Navigating Traumatic Grief

Pregnancy and infant loss is in a category of its own.

To lose a baby or the hope for a baby is one of the most traumatic and devastating type of loss a human can endure. The pain from this grief may be unlike any other grief you have experienced before. You may wonder if you will ever make it through this.

Finding support is essential and can come in many forms.
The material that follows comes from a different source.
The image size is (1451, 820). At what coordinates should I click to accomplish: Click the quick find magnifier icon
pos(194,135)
Because the lived experience of our love and loss touches all aspects of our life, a holistic approach to care is often more effective.

WHAT IS GRIEF?

  • A natural part of the human experience

  • Unique to the griever

  • Heartache needing to be witnessed

  • The mirror of your love

  • Complex, continuous, and unpredictable

  • A living process that becomes a part of your body, mind, and spirit

WHAT GRIEF IS NOT

  • Linear

  • Something you can control

  • Rational

  • Passive

WHAT TRAUMATIC GRIEF CAN LOOK LIKE

  • Feeling sad, irritable, or angry

  • Feelings of insecurity, guilt, and low self-worth

  • Worry

  • Flashbacks to the loss

  • Inability to remember the loss experience

  • Inability to concentrate, being in a mental fog, recurring thoughts, or feeling disconnected from reality

  • Feeling lethargic, unable to move, moving slowly, or feeling “keyed up” or jumpy

  • Sleeping too little or too much

  • Significant weight loss or gain

  • Avoiding people or places that might remind you of the loss

  • Racing heart, rapid breathing, nausea, or diarrhea

COMMON RESPONSES TO LOSS

  • Grief 

  • Post-traumatic stress 

  • Postpartum Mood & Anxiety Disorders (Depression, Anxiety, OCD)
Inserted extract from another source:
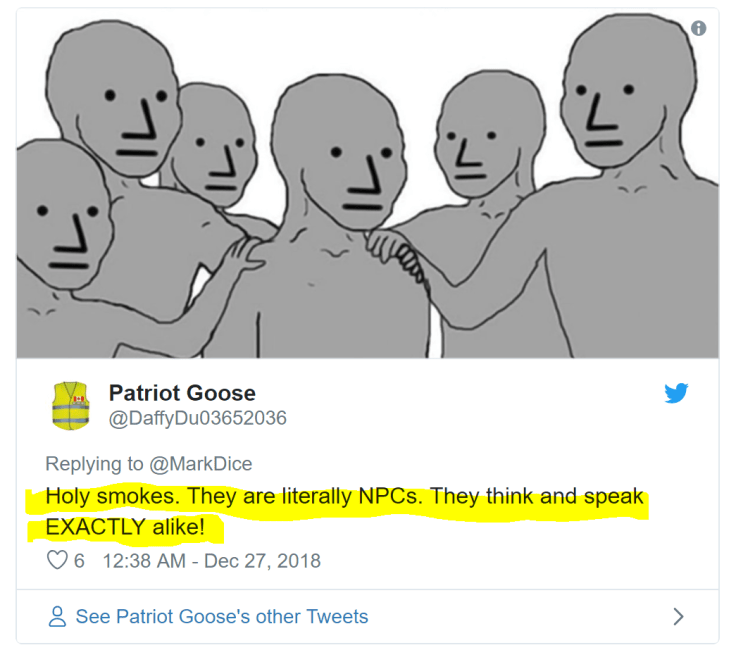Image resolution: width=736 pixels, height=650 pixels.
Task: Expand the right chevron arrow at the bottom
Action: point(678,617)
  • Unearthing of unresolved grief or trauma

THE GRIEVING EXPERIENCE

  • There is no right or wrong way to grieve.

  • There is no established length of time for the process.

  • No two people grieve the same way.

  • Different feelings surface at different times.
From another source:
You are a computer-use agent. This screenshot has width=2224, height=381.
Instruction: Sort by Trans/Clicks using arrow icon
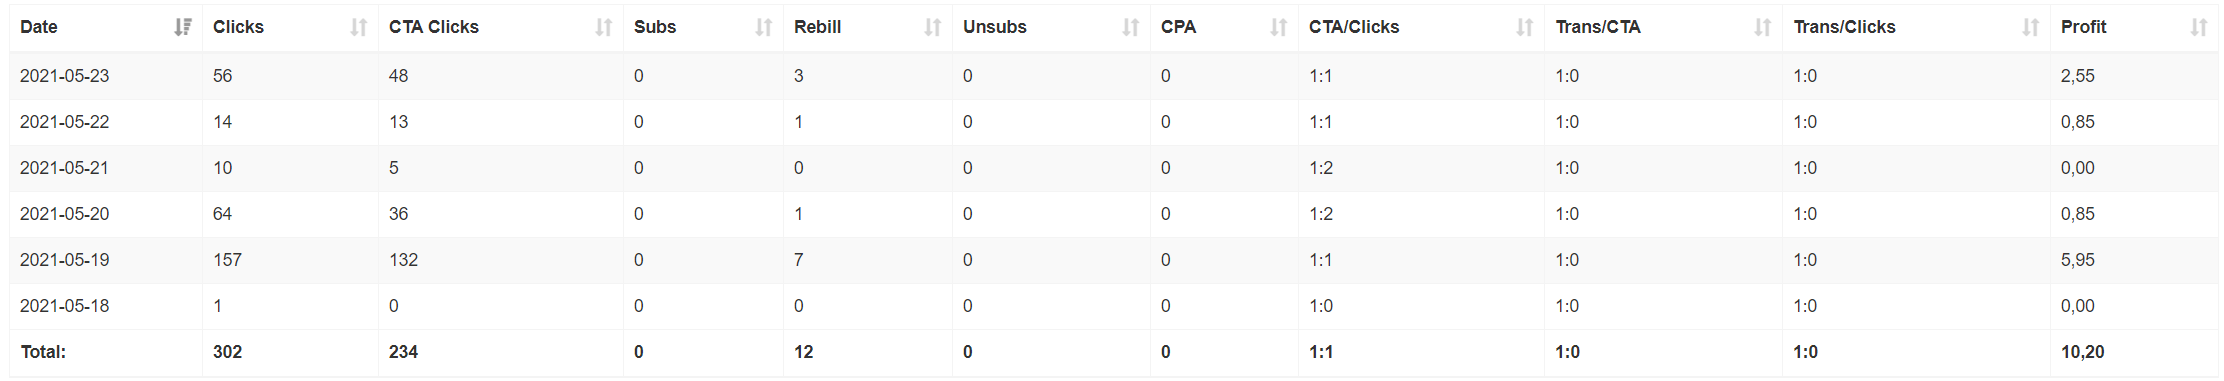point(2030,27)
  • Most grief is experienced internally through intense feelings and physical symptoms. Some people feel numb.

SECONDARY LOSSES

  • The future you were hoping for

  • Your innocence

  • Your identity

  • Trust in your body

  • Trust in the health care system

  • Religious or spiritual certitude

  • Control

  • All the “firsts” with your baby

  • Fertility or ability to conceive

SIGNS OF STRUGGLE

It is likely your healing process is being blocked if after a certain period of time there is continued:

  • insistent thoughts of not being able to go on (suicidal thoughts, wanting to die).

  • insistent rumination and preoccupation with thoughts about the causes and consequences of your loss (if only, could of, would of, should of).

  • significant impairment in social functioning and ability to return to your life.

  • highly charged emotions that are not diminishing.

  • severe isolation and avoidance of the outside world.

  • suppression of thoughts about your loss.

  • refusal to talk about loss experience.

  • unrelenting anger about your loss.

  • trauma responses to every reminder of your loss (every thought, picture, place becomes a trigger).

  • struggle with accepting the loss.

  • blaming, criticizing, and judging yourself for the loss and how you are processing your grief.

  • resistance to feeling moments of joy and living forward energy.

CONTRIBUTING FACTORS IMPACTING GRIEVING PROCESS

  • Death and dying are taboo topics and avoided

  • Medicalization of the dying process

  • Disappearance of rituals and ceremonies our ancestors once used to honor the dead and support the grieving

  • Lack of established cultural or religious norms centered around pregnancy and infant loss

  • Cultural, religious, and familial beliefs and biases

  • No paid maternity leave or bereavement leave

  • Pressures to return to work

  • Not having any answers for baby’s death

WHAT CAN BE HELPFUL

  • Begin working with a mental health provider. Support ensures that your experience is as bearable as it can be.

  • Attend a bereavement support group. Peer support is essential.

  • Have one family member/friend check on you daily.

  • Limit social media. It can be difficult to see others depict the “ideal” when life is uncertain.

  • Move your body. While it can be so difficult to move, even a walk with a loved one or stretching at home can help release tension.

  • Sleep. Find a way to protect your sleep, and talk to your doctor if you aren’t able to sleep.

  • Nutrition. Be sure you are getting proper nutrition; sometimes a solid meal can help break up mental fog.

FINDING SUPPORT

  • Support needs are individual to each person.

  • What you need at this time may differ from what you need in the future.

  • You may need multiple types of support.

  • The quality of the relationship you have with your provider (trust, connection, safety) is highly important.